Each participant undergoes the following tests and procedures:
- Magnetic resonance imaging. This procedure is done after implantation of the
stimulators to verify position of the electrodes. MRI uses a magnetic field and radio
waves to produce images of the brain. The patient lies on a table that is moved into
the scanner (a narrow cylinder), wearing earplugs to muffle loud knocking and thumping
sounds that occur during the scanning process. The procedure usually lasts about 45 to
90 minutes, during which the patient is asked to lie still for up to 15 minutes at a
time.
- Transcranial magnetic stimulation. This procedure maps brain function. A wire coil is
held on the scalp, and a brief electrical current is passed through the coil, creating
a magnetic pulse that stimulates the brain. During the stimulation, the patient may be
asked to tense certain muscles slightly or perform other simple actions. The
stimulation may cause a twitch in muscles of the face, arm, or leg, and the patient may
hear a click and feel a pulling sensation on the skin under the coil. During the
stimulation, electrical activity of muscles is recorded with a computer, using
electrodes attached to the skin with tape.
- Neurologic evaluation. Before and after DBS, the patient's dystonia is measured with a
standardized rating scale called the Toronto Western Spasmodic Torticollis Scale
(TWSTRS).
- DBS treatment. Patients are randomly assigned to have electrodes implanted in either
the Gpi or STN area of the basal ganglia. The electrodes are what stimulate the brain
in DBS therapy. Before surgery, a frame is secured to the patient's head, and an MRI
scan is done. DBS involves making two small incisions and two small holes in the skull,
opening the lining around the brain, locating the Gpi or STN, securing the electrodes
in place, and connecting them to the pulse generator that is placed under the skin
below the collar bone. In addition, during the surgery, the patient is asked to move
certain muscles. The muscle activity is recorded to gain a better understanding of the
physiology of movement. After surgery, MRI scans are done to confirm placement of the
electrodes.
- Stimulation and evaluation. After surgery, patients' movements are evaluated during and
after stimulation. The changes in movement and function are videotaped and scored
according to a rating scale. The optimal stimulation settings are determined and the
stimulators are adjusted accordingly.
Neurologic evaluations with the TWSTRS scale are repeated at 1, 2, 3, 6 and 12 months after
surgery, and the stimulators are adjusted as needed. Some of the evaluations are videotaped.

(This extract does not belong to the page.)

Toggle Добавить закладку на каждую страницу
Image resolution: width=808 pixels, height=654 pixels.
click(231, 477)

Objective: For patients with cervical dystonia who have failed medical therapy, stereotactic
deep brain stimulation (DBS) of the globus pallidus interna (Gpi) or subthalamic nucleus
(STN) can provide significant symptom improvement, but it is not known which site provides
maximum benefit or the physiologic mechanisms by which these improvements may occur. The
study goals are to determine if DBS of Gpi or STN provides significant clinical improvement
in patients with primary cervical dystonia, whether the anatomic DBS site (if either)

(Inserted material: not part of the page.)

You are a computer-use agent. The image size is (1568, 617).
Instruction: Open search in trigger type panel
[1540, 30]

provides optimal improvement, and to gain deeper insight into the underlying pathophysiology
of this disorder.
Study population: Adult patients with medically refractory primary cervical dystonia will
make-up the study population. Patients with primary cervical dystonia suffer a wide range of
symptoms including physical deformity, speech difficulties, swallowing dysfunction, visual
problems, and intractable pain, which can result in an inability to care for themselves.
Design: We propose placing DBS electrodes (using microelectrode guidance) bilaterally into
either the Gpi or STN of medically refractory cervical dystonia patients. Physiological
studies will be performed and compared with clinical changes to understand the mechanism of
action of DBS and underlying pathophysiology of cervical dystonia.
Outcome measures: Clinical effectiveness of DBS of the Gpi or STN will be measured by the
Toronto Western Spasmodic Torticollis Scale and monitored over time to determine the
effectiveness of DBS and if there is an ideal anatomic stimulation site. Electrophysiologic
outcome measures will be obtained to determine the underlying pathophysiology of cervical
dystonia, and the mechanism of action of DBS.